A statement from the Surfrider Foundation, issued on December 10, was titled "Carlsbad Desalination Plant Opening: The Wrong Solution at the Wrong Time."
The group are coastal defenders and they are focused on ocean, waves and beaches. "The Pacific is not a limitless resource," they said, and "furthermore the staggering energy requirements and GHG emissions of this water supply option make it the worst option in light of climate change."
They said the cost of the water produced by the plant will be higher than freshwater imported from Northern California and the Colorado River.
Meanwhile, the Voice of America said on Wednesday that "The company estimates households in the region will pay an additional $5 per month on their water bill to help offset the cost of the plant."
How does the desalination process work? Danny Clemmens wrote about the process:
"Each day, approximately 100 million gallons of water from the adjacent Agua Hedionda Lagoon enter the plant through a 72-inch seawater pipe. During the pretreatment process, the seawater cycles through a multi-layer tank that utilizes anthracite, sand and gravel to remove algae and other large impurities. A second pretreatment then removes smaller particles."
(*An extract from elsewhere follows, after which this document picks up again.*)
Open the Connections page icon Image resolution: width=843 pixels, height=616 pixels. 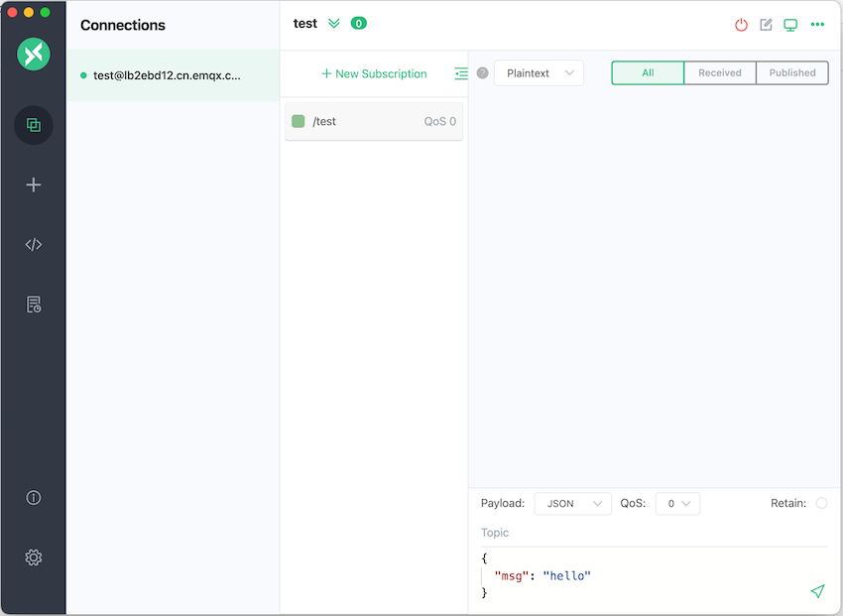pyautogui.click(x=34, y=125)
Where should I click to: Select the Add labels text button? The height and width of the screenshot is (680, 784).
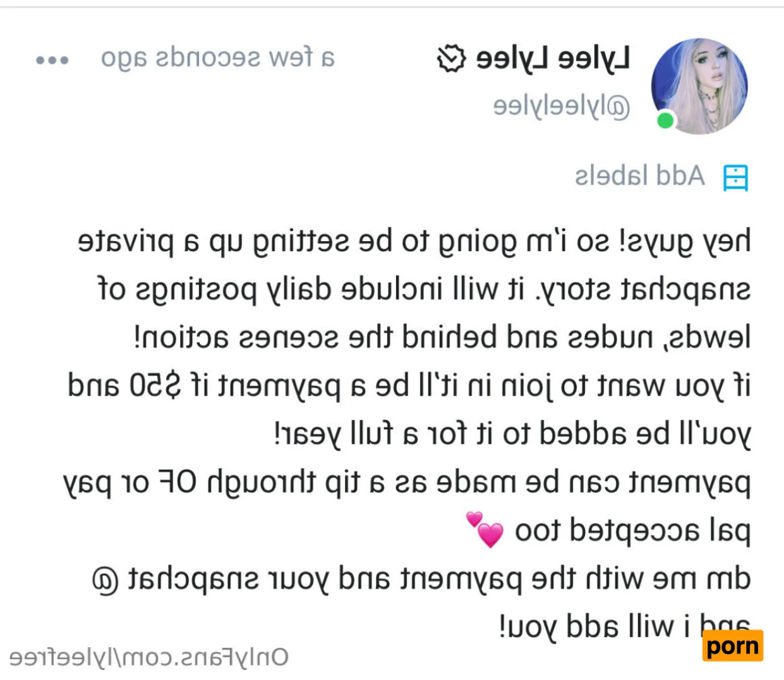click(639, 176)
In order to remove dissolved salt from the water, "reverse osmosis" technology is relied on; over 2,000 pressure vessels have semi-permeable membranes, behaving as strainers, through which the seawater passes.
The microscopic strainers allow only water molecules to pass through, leaving behind the salt, minerals and bacteria and viruses. Select minerals are reintroduced to the potable water and disinfected with chlorine. Brine is reintroduced back into the ocean.
These are more details coming from the Carlsbad desalination project page:
"The Carlsbad plant uses reverse osmosis to produce approximately 10 percent of the region's water supply; it is a core supply regardless of weather conditions, and it is blended with water from other sources for regional distribution. It costs less than 0.5 cents to produce a gallon of drinking water at the plant. Desalinated water will cost typical homeowners in the region about an additional $5 per month, in line with the low end of projections when the project was launched in late 2012. The costs are already factored into the Water Authority's 2016 rates."